Liberalisation of planning laws is the answer to housing crisis, Lib Dems told

This article is more than 10 years old
Head of thinktank provokes angry response after proposing radical solution to UK housing problems

The answer to the UK's housing crisis is a massive liberalisation of the planning laws, allowing developers to concrete over much more of the countryside. That was the controversial view put forward by Mark Littlewood, director general of the free market thinktank the Institute for Economic Affairs, at a heated fringe meeting sponsored by Moat housing association at the Liberal Democrat conference.
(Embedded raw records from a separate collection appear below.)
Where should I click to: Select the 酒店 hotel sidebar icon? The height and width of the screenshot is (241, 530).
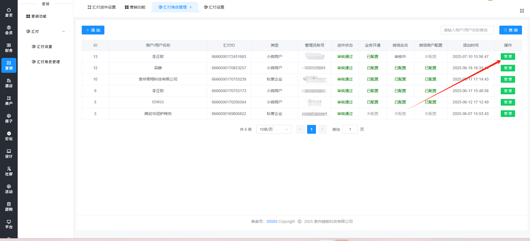(9, 83)
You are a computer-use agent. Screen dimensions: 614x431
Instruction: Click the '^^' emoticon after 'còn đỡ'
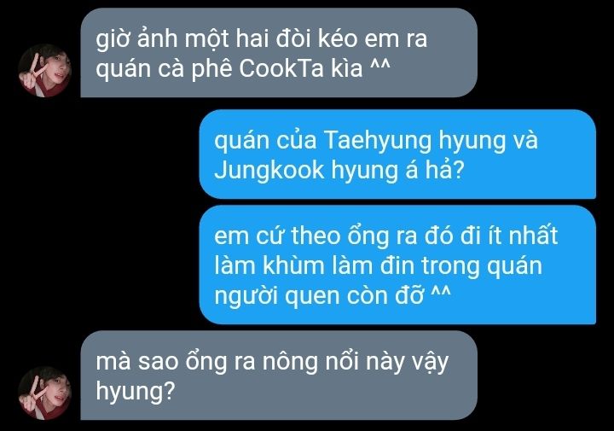441,292
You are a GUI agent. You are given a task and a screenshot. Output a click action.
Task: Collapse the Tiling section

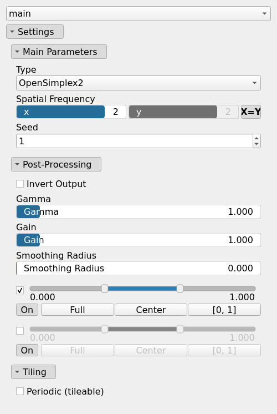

Littlewood argued that Britain's housing crisis was caused by a lack of supply and the only way to solve it was to free up the planning laws to such an extent that builders could provide a huge supply of houses needed to meet demand. His remarks provoked a strong response from the audience, many of whom objected to his proposals for what seemed to be the virtually unregulated building of houses across the country.

But he remained unrepentant, insisting that a radical solution was needed to solve a growing crisis and that solution was "growing the supply side not just fiddling around with the demand side".

Littlewood said: "What we need will require incredibly brave politicians and that is utterly enormous planning liberalisation." And he added: "Only 5% of the land in the UK is under concrete. If you double the amount under concrete to 10%, you could solve the housing crisis in a small number of years."

When one member of the audience asked him whether he had ever been to Mexico City – where he would see the results of unregulated development, Littlewood stressed that he did not expect Mexico City to spring up in the hills of West Devon before warning that the problem would only get worse until and unless politicians had the guts to tackle it.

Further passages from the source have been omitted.